The Subwoofer Trim control enhances the low frequencies by avoiding overlap with the front speaker output. This will result in a cleaner, more focused sound stage while providing a seamless frequency response. When subwoofer frequency overlap occurs in conventional systems, the overall sound is “pushed” toward the subwoofer. Subwoofer Trim takes care of this by separating the low subwoofer frequencies cleanly, thus stabilising the front stage while providing a well-balanced enhanced bass sound.


----------



## NBPk402 (Feb 21, 2012)

Link not working.


----------



## 3dbinCanada (Sep 13, 2012)

ellisr63 said:


> Link not working.


Try this one.. 
http://ca.yamaha.com/en/products/au...-a2040_black_u/?mode=model#tab=product_lineup


----------



## NBPk402 (Feb 21, 2012)

3dbinCanada said:


> Try this one..
> http://ca.yamaha.com/en/products/au...-a2040_black_u/?mode=model#tab=product_lineup


Works now. :T

Now if they would just come out with a Dolby Atmos AVP.


----------



## NBPk402 (Feb 21, 2012)

I like how it deals with reflected sound... I wonder how it compares to Audyssey MultiEQ...


----------



## Peter Loeser (Aug 11, 2012)

ellisr63 said:


> Works now. :T
> 
> Now if they would just come out with a Dolby Atmos AVP.

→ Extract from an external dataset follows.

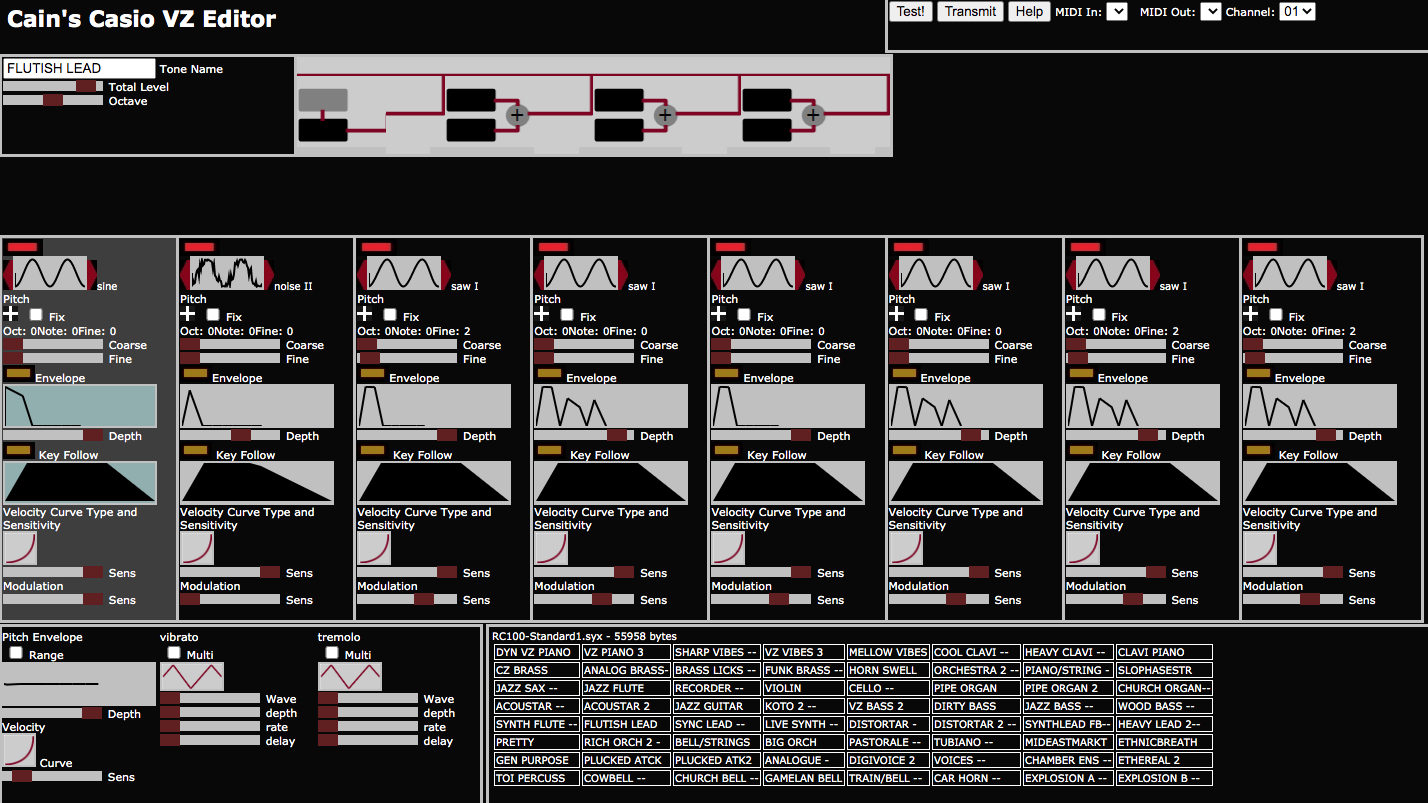This screenshot has height=803, width=1428.
Task: Click the velocity curve icon in the Pitch Envelope panel
Action: 18,750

Any reason you would prefer a dedicated processor over using the pre-outs on one of their Atmos-ready AVRs?


----------



## NBPk402 (Feb 21, 2012)

Peter Loeser said:


> Any reason you would prefer a dedicated processor over using the pre-outs on one of their Atmos-ready AVRs?

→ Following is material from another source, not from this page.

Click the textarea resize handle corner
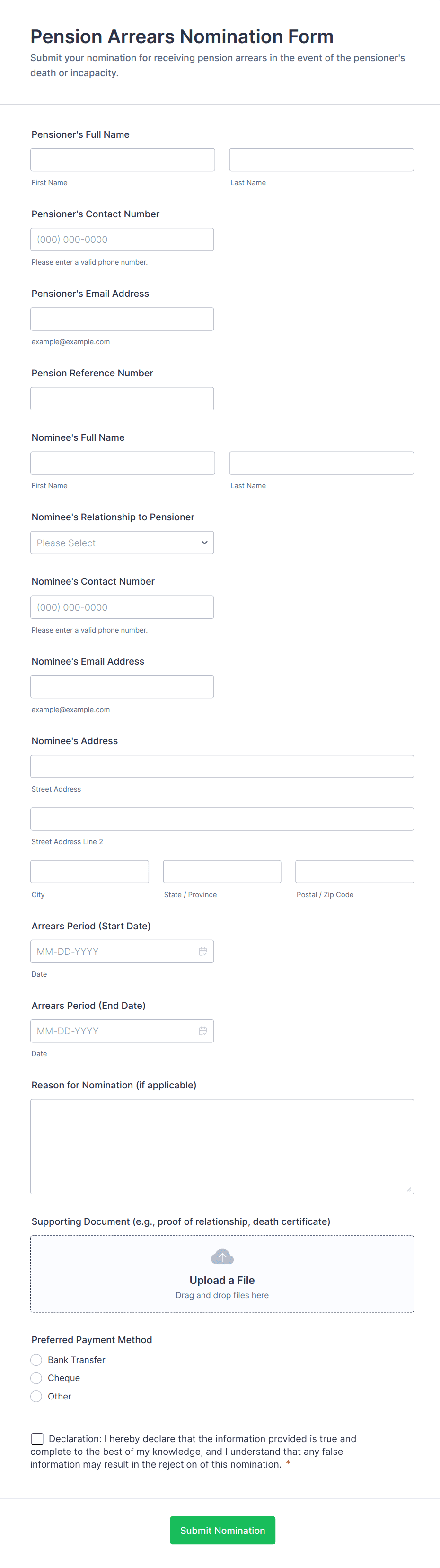point(409,1189)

I am looking to conserve energy... A pre processor should draw less electricity since there are no amps being used. My Denon 4520 draws .7 amps at idle... I am assuming that an AVP would consume less, plus I want balanced XLRs for my Yamaha Pro amps.


----------



## Peter Loeser (Aug 11, 2012)

ellisr63 said:


> I am looking to conserve energy... A pre processor should draw less electricity since there are no amps being used. My Denon 4520 draws .7 amps at idle... I am assuming that an AVP would consume less, plus I want balanced XLRs for my Yamaha Pro amps.

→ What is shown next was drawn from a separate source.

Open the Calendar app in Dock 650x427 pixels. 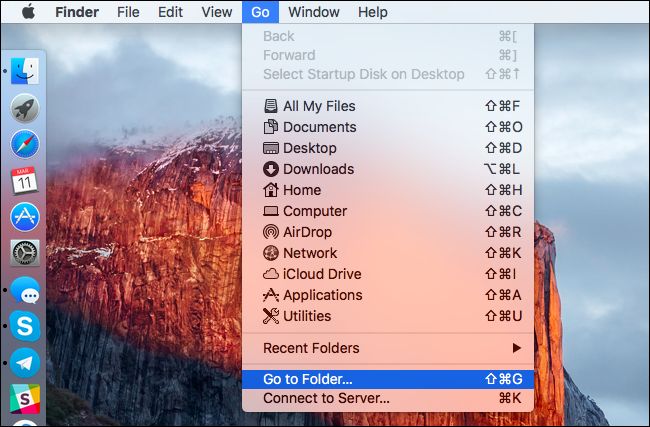point(25,180)
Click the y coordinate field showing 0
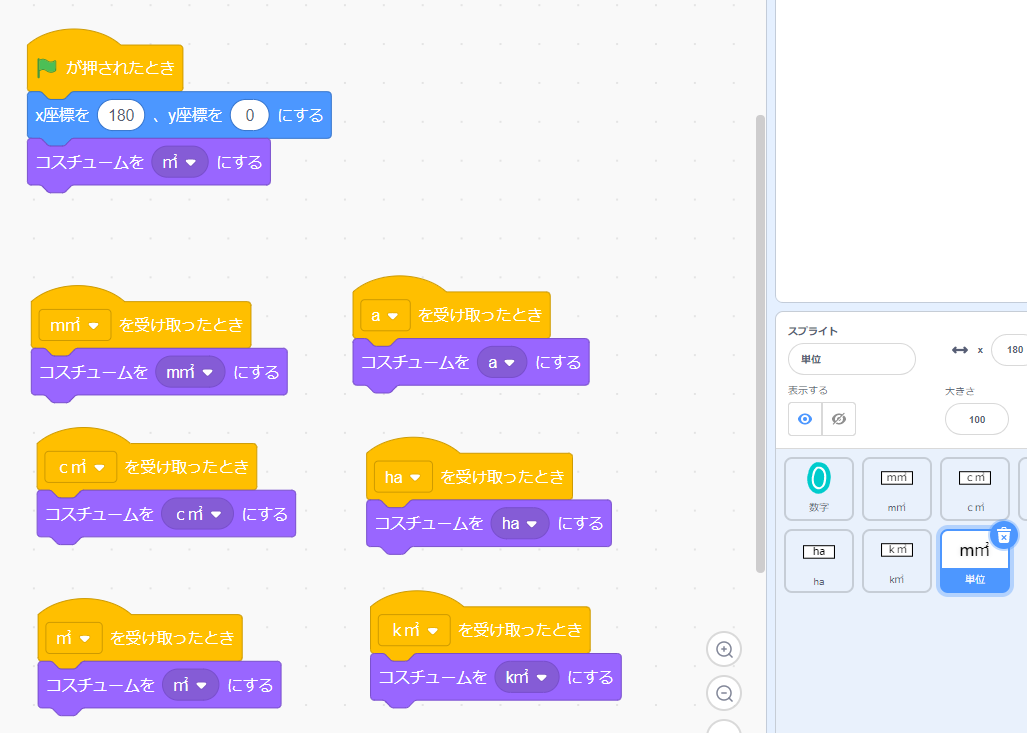This screenshot has height=733, width=1027. (x=249, y=116)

Totally understand - all great reasons. I'm sure it will happen


----------



## NBPk402 (Feb 21, 2012)

Peter Loeser said:


> Totally understand - all great reasons. I'm sure it will happen


Maybe when they come out with an AVP... The will also have Auro-3D on it. :T


----------



## littlejohn74 (Feb 11, 2014)

ellisr63 said:


> Maybe when they come out with an AVP... The will also have Auro-3D on it. :T


I'm pretty sure the CX-A5000 is an AVP. Doesn't have Auro 3D, but I don't have the room or the speakers.
Having said this, Yamaha pioneered virtual 3D soundfields way back when when most were still trying to define HT.


----------



## littlejohn74 (Feb 11, 2014)

Peter Loeser said:


> Any reason you would prefer a dedicated processor over using the pre-outs on one of their Atmos-ready AVRs?


The other "advantage" with AVPs is ( at least in reference to Yamaha) that they're usually the flagship product and being essentially a nicely packaged PC. They get cool software upgrades.
ie. New features added with firmware updates in addition to patches.


----------



## NBPk402 (Feb 21, 2012)

littlejohn74 said:


> I'm pretty sure the CX-A5000 is an AVP. Doesn't have Auro 3D, but I don't have the room or the speakers.
> Having said this, Yamaha pioneered virtual 3D soundfields way back when when most were still trying to define HT.


What I meant was when they come out with a new Dolby Atmos AVP it would be nice to also have Auro-3D since the new Denon, and Marantz will handle both new formats.


----------